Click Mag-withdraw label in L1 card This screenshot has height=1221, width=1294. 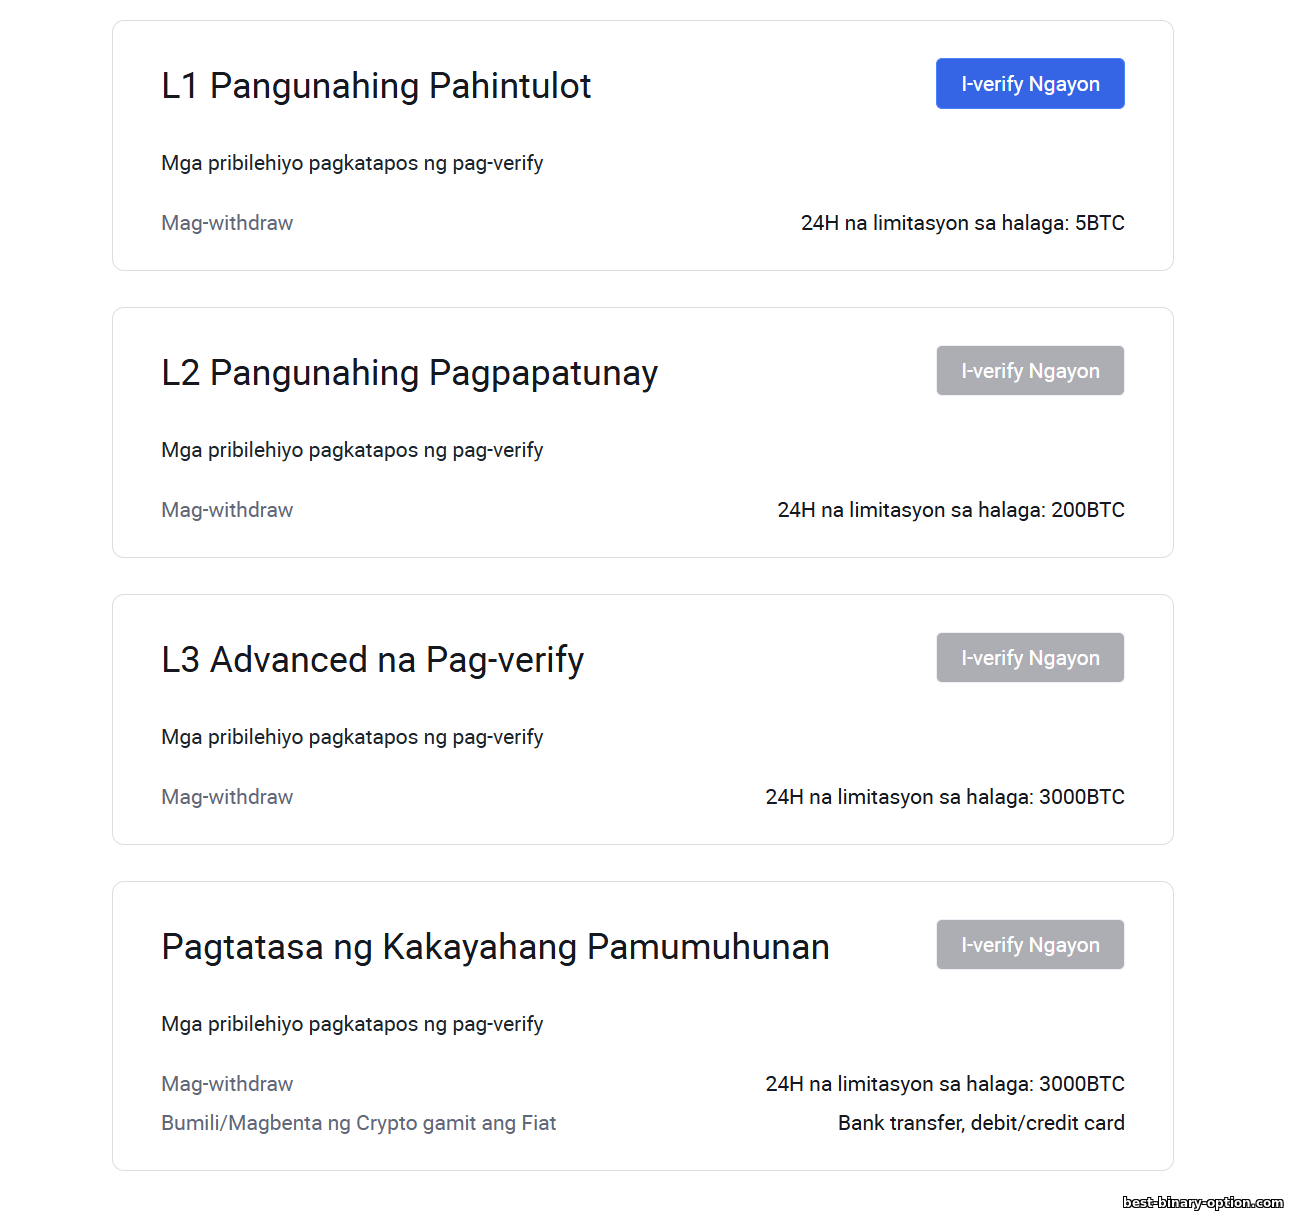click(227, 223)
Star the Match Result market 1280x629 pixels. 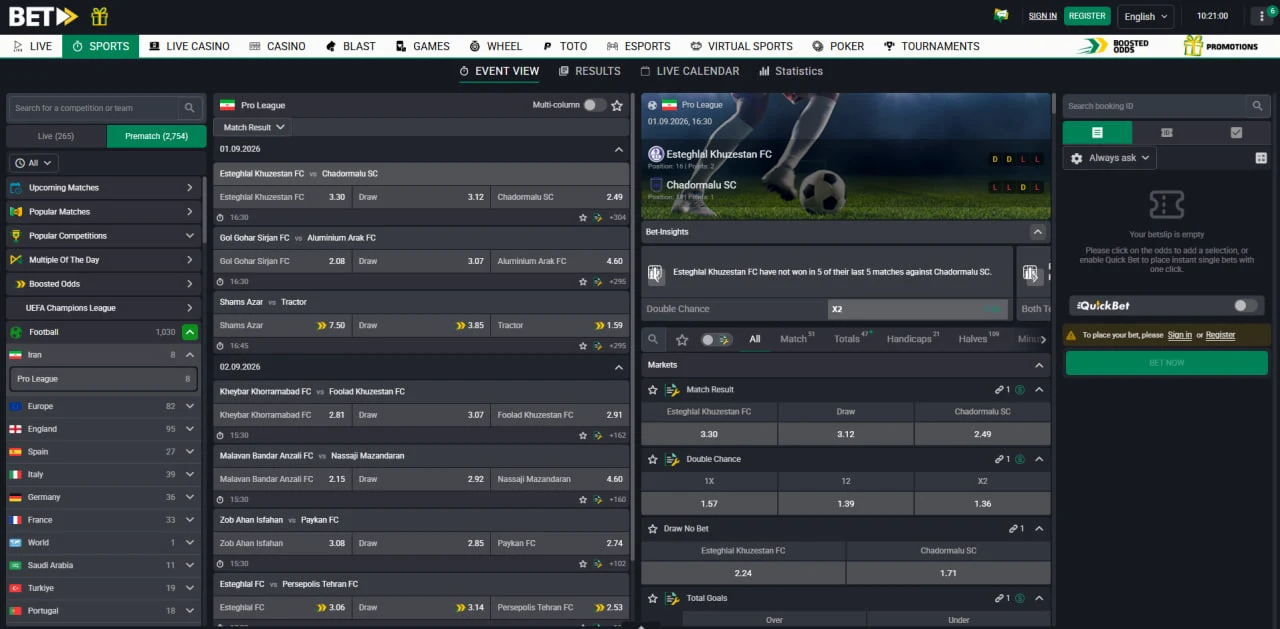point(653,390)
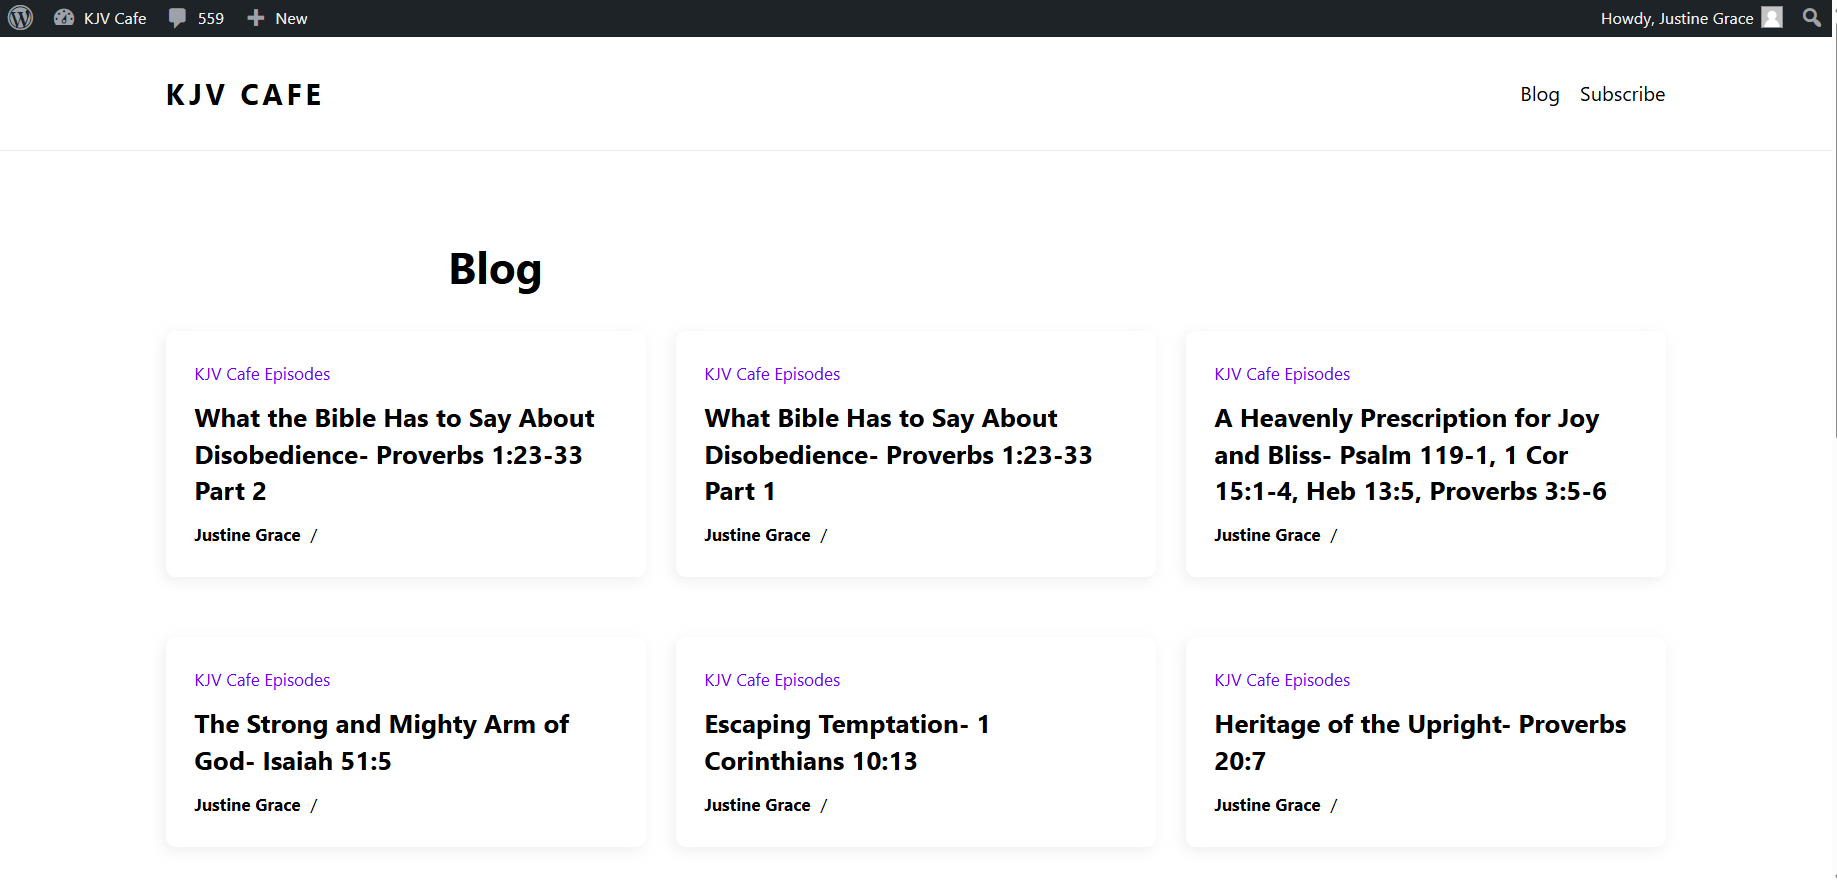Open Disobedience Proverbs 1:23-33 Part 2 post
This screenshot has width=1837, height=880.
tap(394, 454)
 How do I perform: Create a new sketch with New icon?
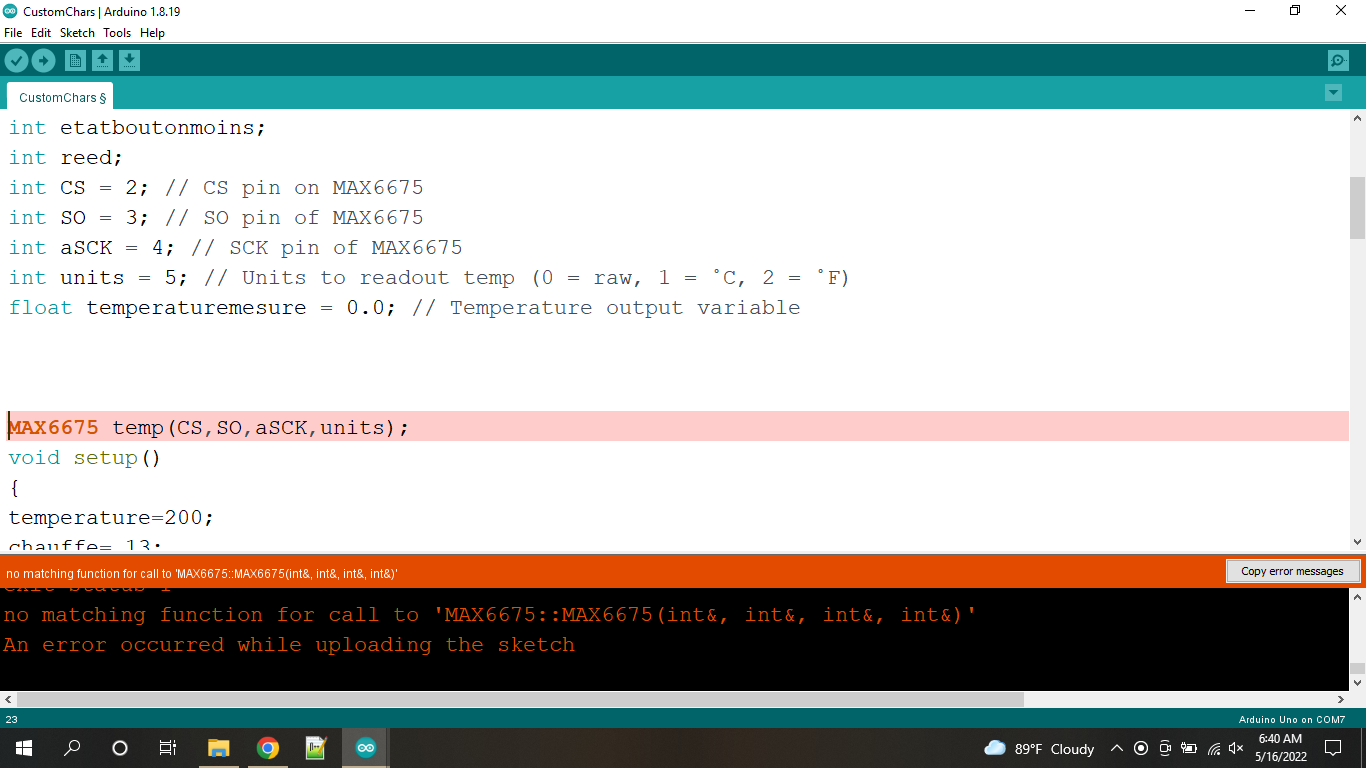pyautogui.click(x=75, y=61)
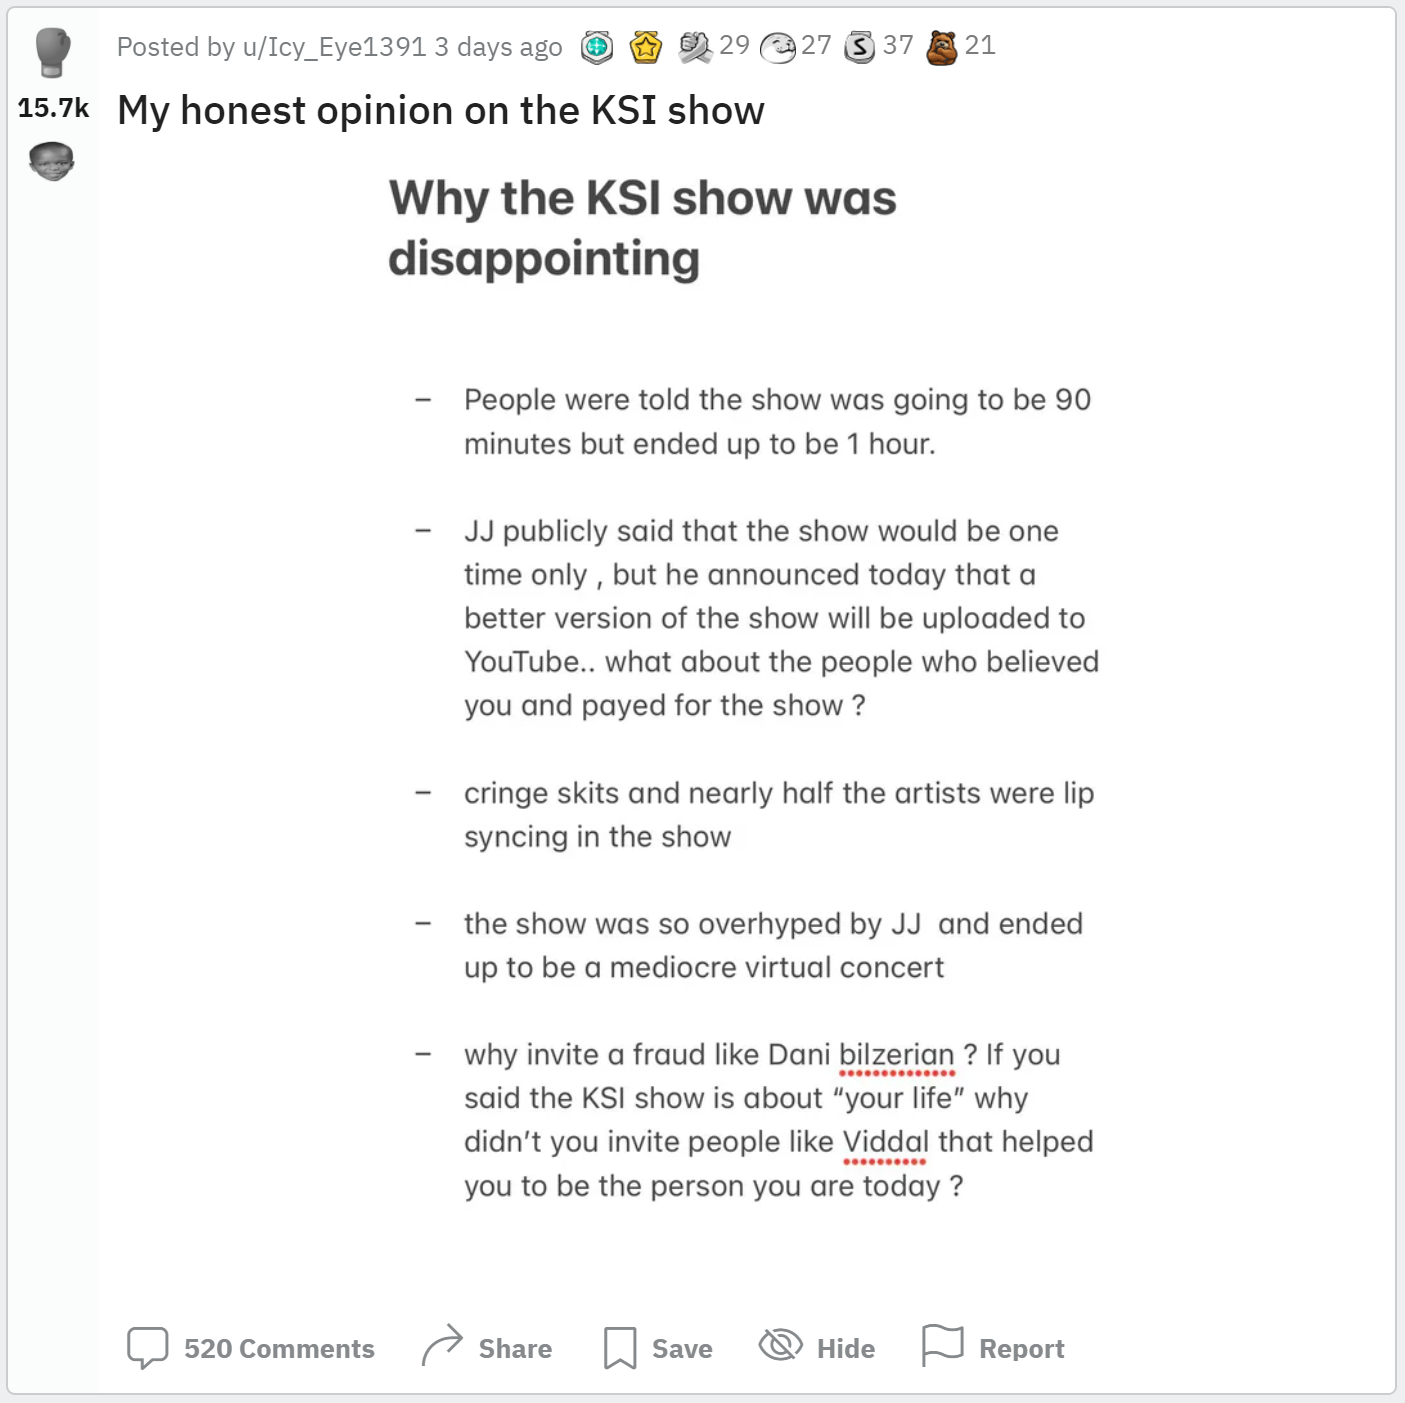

——————

Your assignment
Quote exactly, and only, the lines from the one containing "How do I perform: Create" through the last line of the records above, both included; leave out any pictures.

Task response
 How do I perform: Create a new sketch with New icon?
pyautogui.click(x=75, y=61)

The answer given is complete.